A vida que sabe de si, por Tolentino Mendonça
Uma existência livre, dizia o filósofo Baruch Espinosa, é aquela que faz assentar a sua sabedoria não no medo da morte, mas na meditação da vida. É curiosa a deslocação que Espinosa propõe para pensar a liberdade. Na sua opinião a liberdade não significa ter a possibilidade de decidir o que se quer, afirmar o próprio desejo, autodeterminar-se segundo o seu arbítrio, ser responsável pelo curso das próprias ações. A ética e a liberdade não têm sobretudo a ver com a vontade, nem com as ações, certas ou erradas, que dependem de nós, mas sim com o conhecimento e a possibilidade de conhecer. O ser humano é livre na medida em que conhece. Conhece o quê? Conhece aquilo que o move, reconhece donde provém, torna-se consciente do que está na origem das suas ações. Para Espinosa, a ética é aquilo que está a montante e não propriamente o resultado ou o fruto da nossa ação. A ética não é uma conceção da vida, um pensamento ao qual nos devamos conformar, mas a remoção da opacidade que separa o sujeito das ações que desenvolve, assegurando a transparência entre aquilo que fazemos e aquilo que somos. O campo da ética não incide, portanto, sobre o fazer e o agir quanto sobre o ser (aprofundando incessantemente a relação entre o que se é e o que se conhece de si). A ética é, em síntese, a capacidade de reconhecer o que nos move: uma experiência de abandono ou uma presença amorosa; um vazio que gera carência ou uma plenitude; uma força que expande ou um medo que tolhe. Sabendo, naturalmente, que ninguém está isento das paixões tristes — a falta, a necessidade, o medo — que fazem de tudo para obstaculizar em nós o facto de viver. Contra essas — recomendava o filósofo — podemos opor a fortitudo (a fortaleza, a grande firmeza de alma) e a confiança naquela potência que em nós deseja preservar o próprio ser. A vocação dessa potência, forte ou débil que seja, é propagar-se ao infinito.

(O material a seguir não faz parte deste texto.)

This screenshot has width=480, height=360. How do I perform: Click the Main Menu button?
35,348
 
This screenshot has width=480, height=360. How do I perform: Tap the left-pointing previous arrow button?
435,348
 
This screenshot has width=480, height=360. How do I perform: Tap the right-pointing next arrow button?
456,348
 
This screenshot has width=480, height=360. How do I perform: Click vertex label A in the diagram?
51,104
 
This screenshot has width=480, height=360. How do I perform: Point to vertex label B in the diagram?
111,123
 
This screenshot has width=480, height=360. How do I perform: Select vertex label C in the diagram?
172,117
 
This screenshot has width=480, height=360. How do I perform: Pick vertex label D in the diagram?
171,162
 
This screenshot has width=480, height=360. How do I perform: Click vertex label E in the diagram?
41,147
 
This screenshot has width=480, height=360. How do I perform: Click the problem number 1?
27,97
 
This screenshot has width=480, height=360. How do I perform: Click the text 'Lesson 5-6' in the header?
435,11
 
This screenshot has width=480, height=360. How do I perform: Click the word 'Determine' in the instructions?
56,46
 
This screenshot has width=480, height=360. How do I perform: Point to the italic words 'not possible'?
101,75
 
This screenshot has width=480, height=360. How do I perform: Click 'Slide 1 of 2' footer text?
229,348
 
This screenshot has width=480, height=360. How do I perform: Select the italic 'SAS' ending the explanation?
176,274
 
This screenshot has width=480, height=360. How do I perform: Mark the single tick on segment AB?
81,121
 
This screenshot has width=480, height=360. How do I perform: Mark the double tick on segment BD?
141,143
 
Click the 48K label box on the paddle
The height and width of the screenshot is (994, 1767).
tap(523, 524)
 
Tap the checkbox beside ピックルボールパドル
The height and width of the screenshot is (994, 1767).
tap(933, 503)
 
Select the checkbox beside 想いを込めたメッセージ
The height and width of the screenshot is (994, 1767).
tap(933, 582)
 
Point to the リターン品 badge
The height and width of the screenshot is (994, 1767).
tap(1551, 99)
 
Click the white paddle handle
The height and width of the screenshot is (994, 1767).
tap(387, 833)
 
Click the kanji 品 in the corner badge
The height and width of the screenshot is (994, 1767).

Este sentimento de eternidade não consiste numa duração contínua. Colhe-se na interrupção da duração, no sentimento de que a vida é atravessada por uma espécie de música que no silêncio faz soar todas as faculdades
Espinosa escreveu o seguinte: “Ninguém pode desejar ser feliz, agir bem e bem viver, se não deseja ao mesmo tempo ser.” A felicidade não é outra coisa que a força de aderir à própria essência. Porém, para tal, precisamos de ampliar ainda as fronteiras do nosso olhar. Se, por exemplo, o conhecimento de que anteriormente falávamos se pode comparar a uma certa capacidade de ver (e, ao mesmo tempo, de tornar visível), o mesmo se diga da felicidade, que é ver-se (e ver todas as coisas) na forma da eternidade (sub specie aeternitatis). Ou dito doutra maneira: sentirmos e experimentarmos que somos eternos. Este sentimento de eternidade não consiste numa duração contínua, num tempo ininterrupto. Colhe-se, sim, na interrupção da duração, no sentimento de que a vida é atravessada por alguma coisa, por uma espécie de música que no silêncio faz soar todas as faculdades, por uma inédita intensidade que nos nutre, por uma alegria que emerge pela pura e simples sensação de estarmos vivos. É isso a felicidade, mesmo quando chega clandestinamente, como naquele conto de Clarice Lispector. A história da rapariga que desejava um livro. Uma amiga prometeu emprestar-lho, mas adiava sempre o empréstimo para o dia seguinte, como se a tivesse escolhido para fazê-la sofrer. E assim continuou por tempo indefinido, até que a mãe pôs cobro àquela tortura: “Você fica com o livro por quanto tempo quiser.” Como contar o que se seguiu? Clarice fá-lo na primeira pessoa: “Chegando em casa, não comecei a ler. Fingia que não o tinha, só para depois ter o susto de o ter. Horas depois abri-o, li algumas linhas maravilhosas, fechei-o de novo... Criava as mais falsas dificuldades para aquela coisa clandestina que era a felicidade.”